_Written problem_.
Please copy each of the records below word for word, keeping every line unchanged and in its original order.

_Supplied material_.
- - - -

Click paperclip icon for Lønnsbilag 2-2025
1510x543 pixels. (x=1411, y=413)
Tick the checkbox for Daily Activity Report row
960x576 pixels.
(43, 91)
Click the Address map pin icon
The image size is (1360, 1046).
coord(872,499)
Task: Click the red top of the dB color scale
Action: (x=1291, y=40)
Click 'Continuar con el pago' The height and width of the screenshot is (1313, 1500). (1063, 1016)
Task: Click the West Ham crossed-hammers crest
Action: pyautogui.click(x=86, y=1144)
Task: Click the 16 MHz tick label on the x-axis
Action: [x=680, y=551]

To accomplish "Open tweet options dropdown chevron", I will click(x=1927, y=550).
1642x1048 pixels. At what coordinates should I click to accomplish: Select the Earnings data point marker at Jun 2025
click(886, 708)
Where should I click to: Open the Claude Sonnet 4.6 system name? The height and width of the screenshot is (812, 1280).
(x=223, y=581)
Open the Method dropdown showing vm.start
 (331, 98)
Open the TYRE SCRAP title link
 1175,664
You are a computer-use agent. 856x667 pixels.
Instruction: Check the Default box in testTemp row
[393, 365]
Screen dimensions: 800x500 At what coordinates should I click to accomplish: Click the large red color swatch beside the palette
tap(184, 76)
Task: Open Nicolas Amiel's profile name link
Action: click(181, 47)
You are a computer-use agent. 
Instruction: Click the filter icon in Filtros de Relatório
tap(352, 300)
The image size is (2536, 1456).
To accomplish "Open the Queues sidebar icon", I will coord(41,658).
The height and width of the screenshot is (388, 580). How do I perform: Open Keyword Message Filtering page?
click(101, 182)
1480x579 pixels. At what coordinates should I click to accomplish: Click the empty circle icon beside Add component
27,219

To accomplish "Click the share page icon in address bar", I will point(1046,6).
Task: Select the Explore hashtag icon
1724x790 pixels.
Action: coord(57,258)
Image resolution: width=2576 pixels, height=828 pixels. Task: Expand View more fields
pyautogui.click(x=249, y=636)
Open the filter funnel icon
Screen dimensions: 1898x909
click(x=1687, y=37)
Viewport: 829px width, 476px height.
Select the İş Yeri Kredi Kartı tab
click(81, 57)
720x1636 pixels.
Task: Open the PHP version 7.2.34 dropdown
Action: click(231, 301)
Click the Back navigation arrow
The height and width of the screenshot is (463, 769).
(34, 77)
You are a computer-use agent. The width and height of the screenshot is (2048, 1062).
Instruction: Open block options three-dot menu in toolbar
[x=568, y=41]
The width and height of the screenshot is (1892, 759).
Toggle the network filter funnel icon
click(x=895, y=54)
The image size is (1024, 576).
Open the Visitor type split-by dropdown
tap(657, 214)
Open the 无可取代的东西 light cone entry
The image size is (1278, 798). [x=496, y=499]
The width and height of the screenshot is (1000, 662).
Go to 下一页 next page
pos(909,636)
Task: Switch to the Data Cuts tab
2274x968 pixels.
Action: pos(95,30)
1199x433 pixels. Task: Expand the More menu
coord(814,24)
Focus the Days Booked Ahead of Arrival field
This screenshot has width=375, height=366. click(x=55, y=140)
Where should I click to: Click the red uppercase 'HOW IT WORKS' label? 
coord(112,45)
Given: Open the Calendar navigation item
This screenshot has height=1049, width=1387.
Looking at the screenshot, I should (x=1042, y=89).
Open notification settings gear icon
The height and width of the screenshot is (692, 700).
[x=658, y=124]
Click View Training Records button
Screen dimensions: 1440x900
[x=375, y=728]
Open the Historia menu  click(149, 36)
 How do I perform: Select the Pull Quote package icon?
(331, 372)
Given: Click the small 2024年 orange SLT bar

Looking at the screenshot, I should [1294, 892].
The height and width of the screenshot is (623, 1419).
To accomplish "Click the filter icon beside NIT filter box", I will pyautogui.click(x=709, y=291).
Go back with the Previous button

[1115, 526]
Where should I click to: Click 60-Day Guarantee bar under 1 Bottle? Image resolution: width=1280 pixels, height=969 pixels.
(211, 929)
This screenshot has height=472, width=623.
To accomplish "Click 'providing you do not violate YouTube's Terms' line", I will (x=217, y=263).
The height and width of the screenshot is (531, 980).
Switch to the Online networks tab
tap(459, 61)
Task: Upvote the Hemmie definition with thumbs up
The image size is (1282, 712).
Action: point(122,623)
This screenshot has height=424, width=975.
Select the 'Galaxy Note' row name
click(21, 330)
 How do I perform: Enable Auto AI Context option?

- - - -

_Complete answer_.
Click paperclip icon for Lønnsbilag 2-2025
1510x543 pixels. (x=1411, y=413)
Tick the checkbox for Daily Activity Report row
960x576 pixels.
(43, 91)
Click the Address map pin icon
The image size is (1360, 1046).
coord(872,499)
Task: Click the red top of the dB color scale
Action: (x=1291, y=40)
Click 'Continuar con el pago' The height and width of the screenshot is (1313, 1500). (1063, 1016)
Task: Click the West Ham crossed-hammers crest
Action: pyautogui.click(x=86, y=1144)
Task: Click the 16 MHz tick label on the x-axis
Action: [x=680, y=551]

To accomplish "Open tweet options dropdown chevron", I will click(x=1927, y=550).
1642x1048 pixels. At what coordinates should I click to accomplish: Select the Earnings data point marker at Jun 2025
click(886, 708)
Where should I click to: Open the Claude Sonnet 4.6 system name? The height and width of the screenshot is (812, 1280).
(x=223, y=581)
Open the Method dropdown showing vm.start
 (331, 98)
Open the TYRE SCRAP title link
 1175,664
You are a computer-use agent. 856x667 pixels.
Instruction: Check the Default box in testTemp row
[393, 365]
Screen dimensions: 800x500 At what coordinates should I click to accomplish: Click the large red color swatch beside the palette
tap(184, 76)
Task: Open Nicolas Amiel's profile name link
Action: click(181, 47)
You are a computer-use agent. 
Instruction: Click the filter icon in Filtros de Relatório
tap(352, 300)
The image size is (2536, 1456).
To accomplish "Open the Queues sidebar icon", I will coord(41,658).
The height and width of the screenshot is (388, 580). How do I perform: Open Keyword Message Filtering page?
click(101, 182)
1480x579 pixels. At what coordinates should I click to accomplish: Click the empty circle icon beside Add component
27,219

To accomplish "Click the share page icon in address bar", I will point(1046,6).
Task: Select the Explore hashtag icon
1724x790 pixels.
Action: coord(57,258)
Image resolution: width=2576 pixels, height=828 pixels. Task: Expand View more fields
pyautogui.click(x=249, y=636)
Open the filter funnel icon
Screen dimensions: 1898x909
click(x=1687, y=37)
Viewport: 829px width, 476px height.
Select the İş Yeri Kredi Kartı tab
click(81, 57)
720x1636 pixels.
Task: Open the PHP version 7.2.34 dropdown
Action: click(231, 301)
Click the Back navigation arrow
The height and width of the screenshot is (463, 769).
(34, 77)
You are a computer-use agent. The width and height of the screenshot is (2048, 1062).
Instruction: Open block options three-dot menu in toolbar
[x=568, y=41]
The width and height of the screenshot is (1892, 759).
Toggle the network filter funnel icon
click(x=895, y=54)
The image size is (1024, 576).
Open the Visitor type split-by dropdown
tap(657, 214)
Open the 无可取代的东西 light cone entry
The image size is (1278, 798). [x=496, y=499]
The width and height of the screenshot is (1000, 662).
Go to 下一页 next page
pos(909,636)
Task: Switch to the Data Cuts tab
2274x968 pixels.
Action: pos(95,30)
1199x433 pixels. Task: Expand the More menu
coord(814,24)
Focus the Days Booked Ahead of Arrival field
This screenshot has width=375, height=366. click(x=55, y=140)
Where should I click to: Click the red uppercase 'HOW IT WORKS' label? 
coord(112,45)
Given: Open the Calendar navigation item
This screenshot has height=1049, width=1387.
Looking at the screenshot, I should (x=1042, y=89).
Open notification settings gear icon
The height and width of the screenshot is (692, 700).
[x=658, y=124]
Click View Training Records button
Screen dimensions: 1440x900
[x=375, y=728]
Open the Historia menu  click(149, 36)
 How do I perform: Select the Pull Quote package icon?
(331, 372)
Given: Click the small 2024年 orange SLT bar

Looking at the screenshot, I should [1294, 892].
The height and width of the screenshot is (623, 1419).
To accomplish "Click the filter icon beside NIT filter box", I will pyautogui.click(x=709, y=291).
Go back with the Previous button

[1115, 526]
Where should I click to: Click 60-Day Guarantee bar under 1 Bottle? Image resolution: width=1280 pixels, height=969 pixels.
(211, 929)
This screenshot has height=472, width=623.
To accomplish "Click 'providing you do not violate YouTube's Terms' line", I will (x=217, y=263).
The height and width of the screenshot is (531, 980).
Switch to the Online networks tab
tap(459, 61)
Task: Upvote the Hemmie definition with thumbs up
The image size is (1282, 712).
Action: point(122,623)
This screenshot has height=424, width=975.
Select the 'Galaxy Note' row name
click(21, 330)
 How do I perform: Enable Auto AI Context option?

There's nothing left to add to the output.